Two words I never thought I’d hear her say. It’s everything and not enough at the same time. It’s a start, but I don’t know if I want to stick around to let her finish.

“I shouldn’t have come here.” I shouldn’t have thought I could beat her at her own game.

“But you did. You chose to come here, you chose to stay, and itdoesn’t matter why. What matters is what you do now.” Tears well in my eyes. “What do you want, Cadence?” She asks it as if I were a querent and her cards were in hand, shuffled and ready for me to cut.

“What the fuck does it matter what I want?”

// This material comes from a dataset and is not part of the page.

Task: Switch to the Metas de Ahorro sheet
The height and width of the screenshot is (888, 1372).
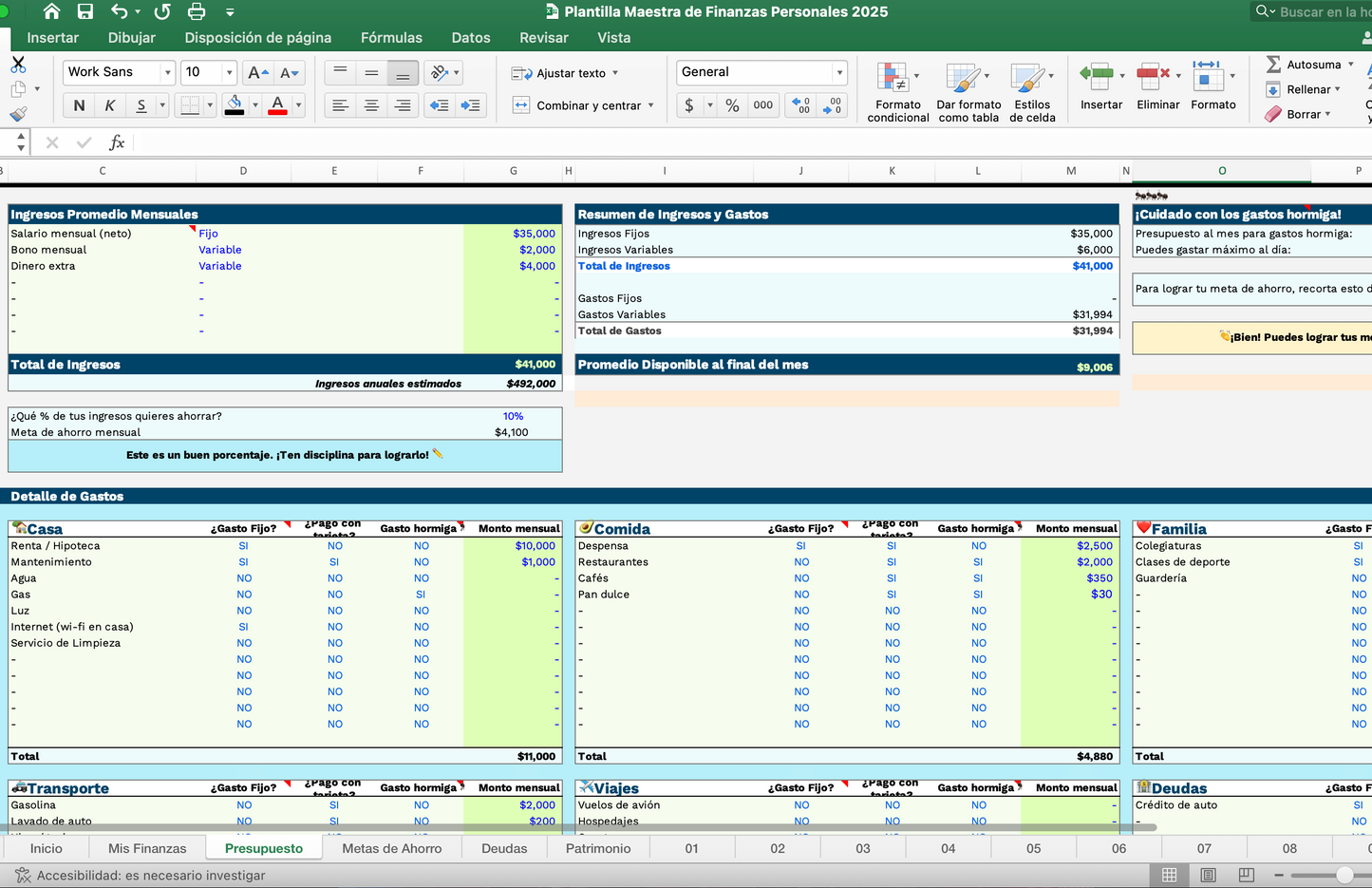Action: pos(391,848)
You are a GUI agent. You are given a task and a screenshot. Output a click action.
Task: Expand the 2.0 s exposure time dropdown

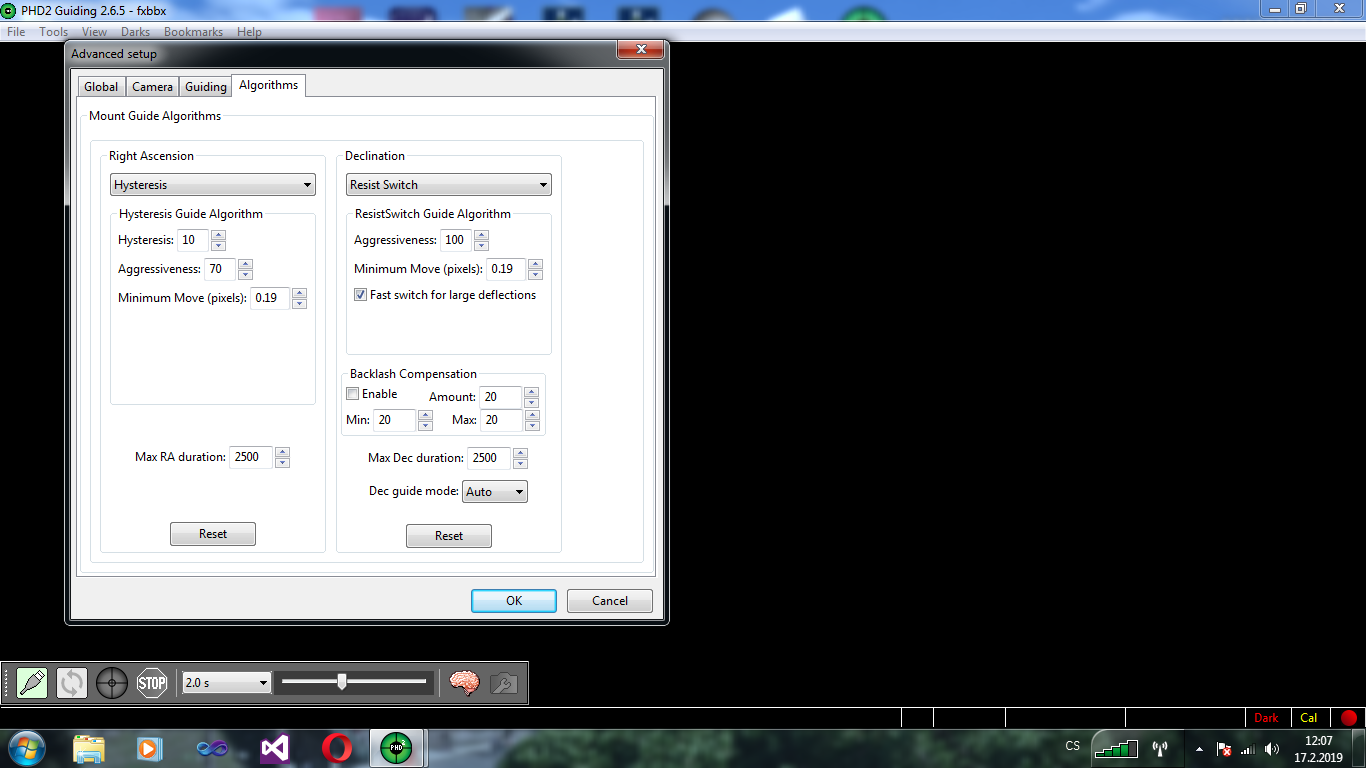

“Everything.” She is steady. Sure. The perfect mirror for the Universe. “What you want is what you take action on.”

What do I want?

To not be this lonely.

But I can’t tell her that without conceding that getting as far away as I could gave me peace, but not happiness. It was an escape from her manipulation, her story of my life, but it didn’t give me belonging—that feeling that you matter to someone, that you’re known.

Sydney gave me that. This week beside her gave me a glimpse of it, at least. Made me aware of all I was missing and all I could have if I let myself. Despite how angry and hurt I am, I can’t deny that—for me—everything I’ve felt has been real.

Even the part about being glad I came back.

I’m scared of how much I want this story to keep going, despite the catalyst that started it. But I don’t think I can accept that Iwantit. That if I lose it, I’ll know I chose that, too.

I shake my head. I don’t answer her question out loud, I don’t say another word. I have to get space. I have to get far enough away from her.

I have to think this through.

Feel it.

What do you want, Cadence?

I don’t know the answer to that yet.